Practice information
- Firm type: Architecture and urban design
- Founders: John Denton; Bill Corker; Barrie Marshall;
- Founded: 1972
- Location: Melbourne, London, Manchester and Jakarta

Significant works and honors
- Buildings: Melbourne Museum, Manchester Civil Justice Centre, Australian Pavilion
- Awards: RAIA Gold Medal: John Denton, Bill Corker and Barrie Marshall (1996), Robin Boyd Award 1999 & 2000, Victorian Architecture Medal 2001

Website
- dentoncorkermarshall.com

= Denton Corker Marshall =

Architecture practice established in Melbourne in 1972

Denton Corker Marshall (DCM) is an international architecture practice based in Melbourne, Australia.

==History==

Denton Corker Marshall (DCM) was established in Melbourne, Victoria, in 1972. It was founded by architects John Denton, Bill Corker, and Barrie Marshall.

==Description and work==
While Melbourne remains the design base, the firm has additional practices in London, Manchester, and Jakarta, with over 510 projects in 37 different countries.

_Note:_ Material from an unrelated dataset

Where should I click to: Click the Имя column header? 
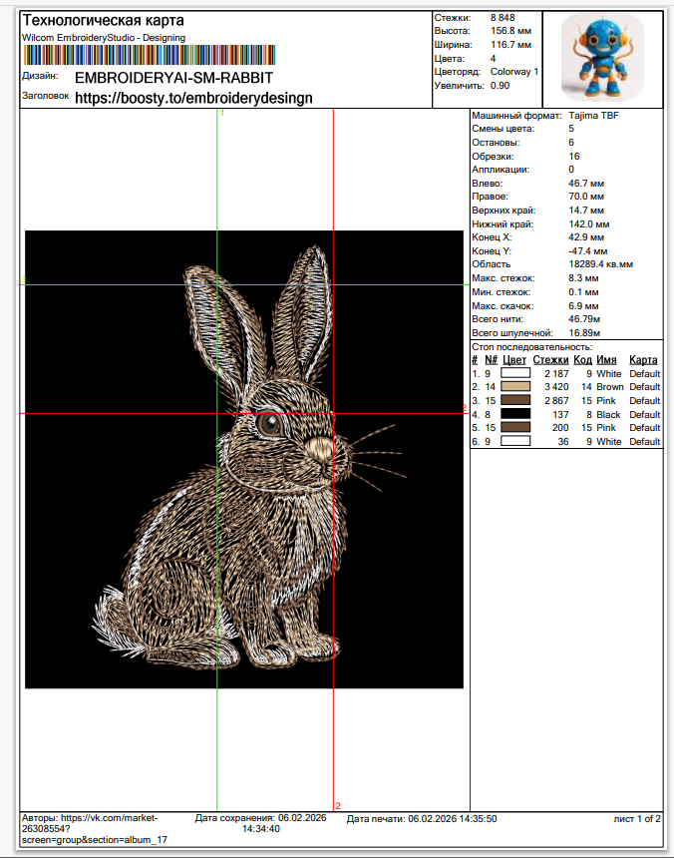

In Australia, Denton Corker Marshall is best known for landmark buildings such as the Melbourne Museum, which features a "blade" section of roof rising to 35 metres, enclosing a small rainforest, the Melbourne Exhibition Centre, which has a roof resembling a giant aircraft wing, and the Melbourne Gateway and Bolte Bridge, both part of the CityLink project. The firm's work in Australia has been frequently and variously described as modernist, minimalist, sculptural and heroic. The practice has been consistently publicised in awards series, news and magazines in the past decades in addition to being covered in several monographic publications.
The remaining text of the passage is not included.